__Brief__: In the listing below, locate the line that contains "This screenshot has height=719, width=1200." and the line that contains "At what coordinates". Restate word for word those two lines and every line between them, and nothing else.

__Information supplied__:

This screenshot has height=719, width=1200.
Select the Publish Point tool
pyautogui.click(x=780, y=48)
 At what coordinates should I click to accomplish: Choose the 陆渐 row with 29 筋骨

--

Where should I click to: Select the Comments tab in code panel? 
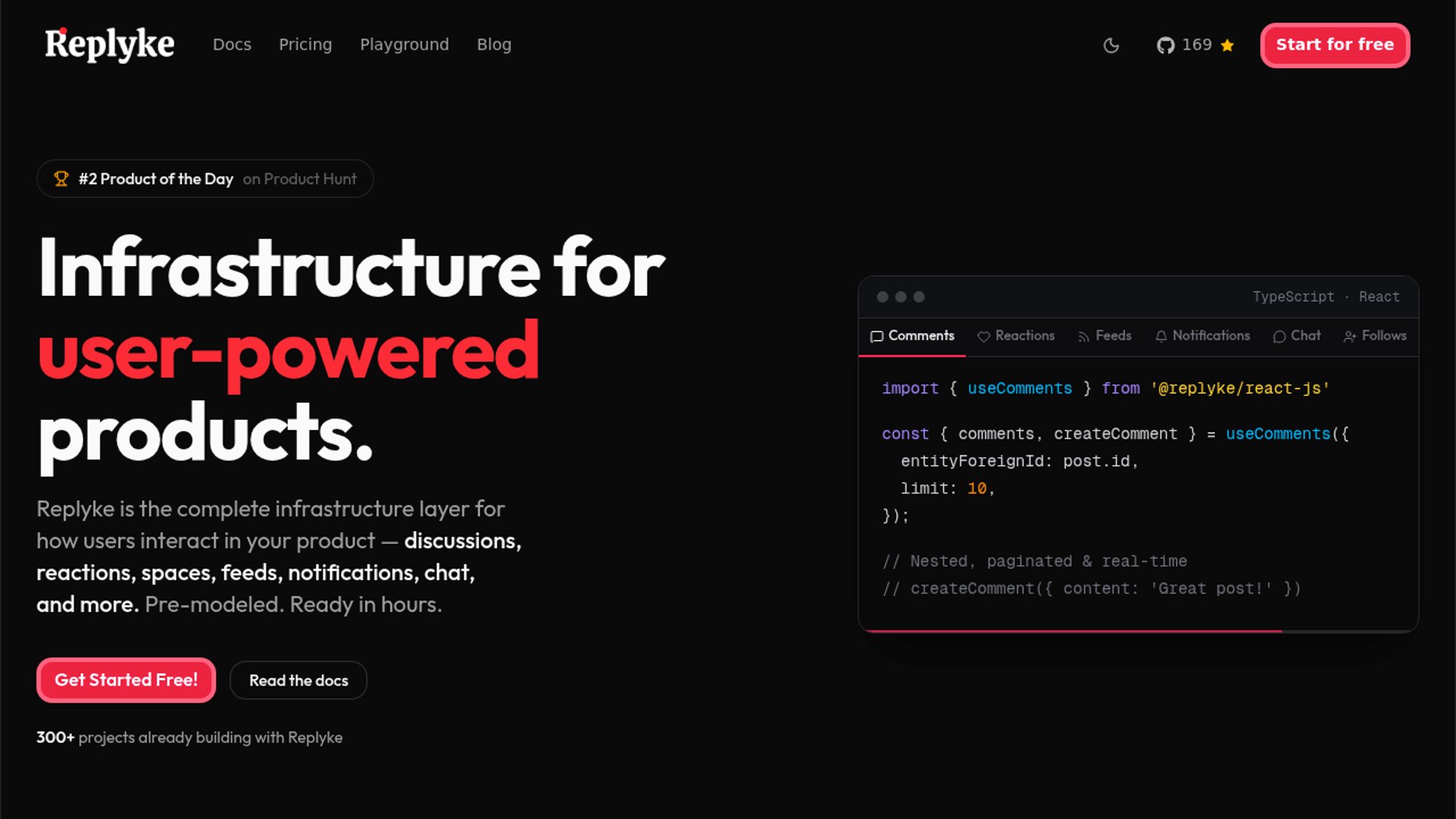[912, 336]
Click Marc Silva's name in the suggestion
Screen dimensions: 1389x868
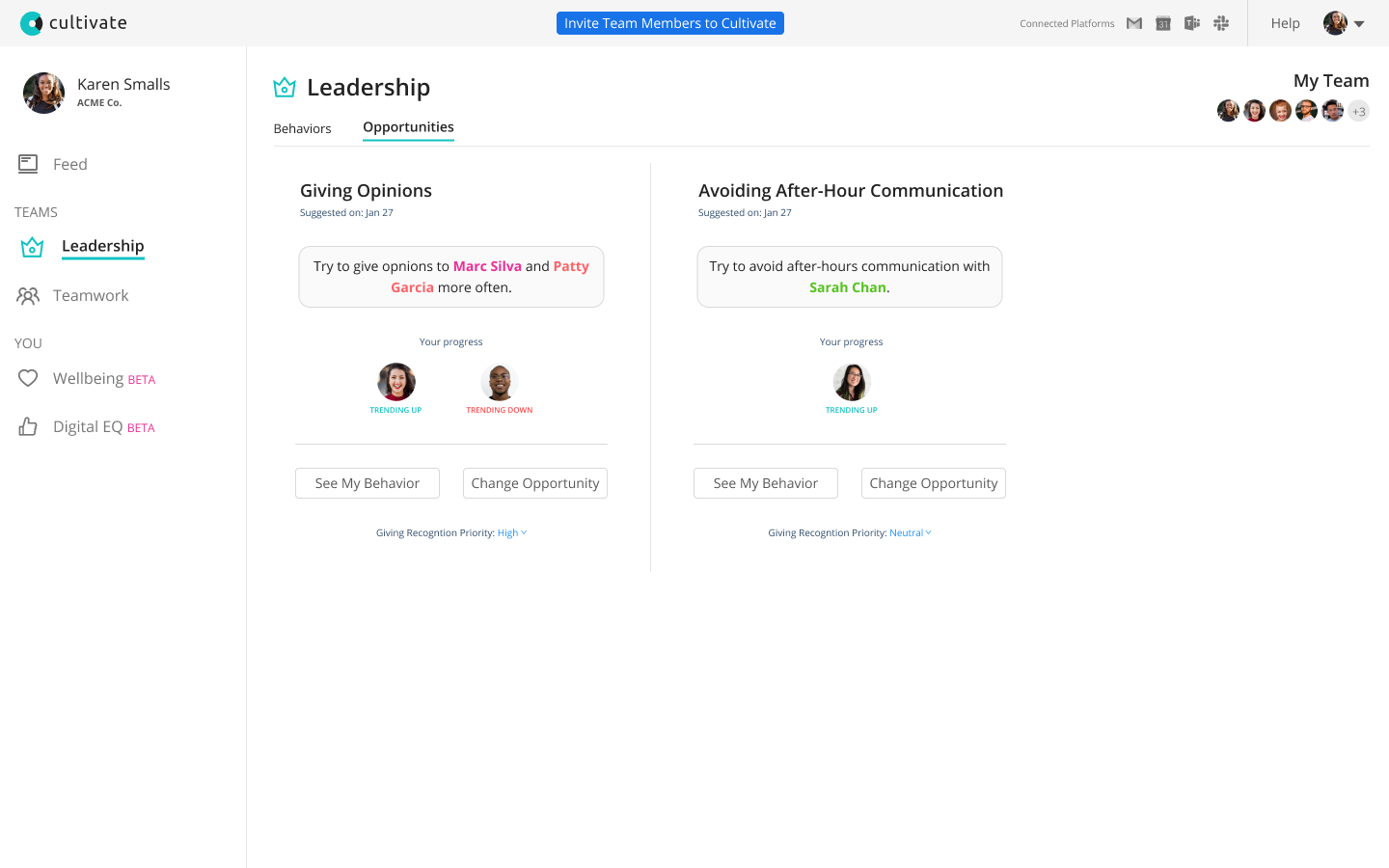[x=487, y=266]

__Written answer__:
This screenshot has height=719, width=1200.
Select the Publish Point tool
pyautogui.click(x=780, y=48)
 At what coordinates should I click to accomplish: Choose the 陆渐 row with 29 筋骨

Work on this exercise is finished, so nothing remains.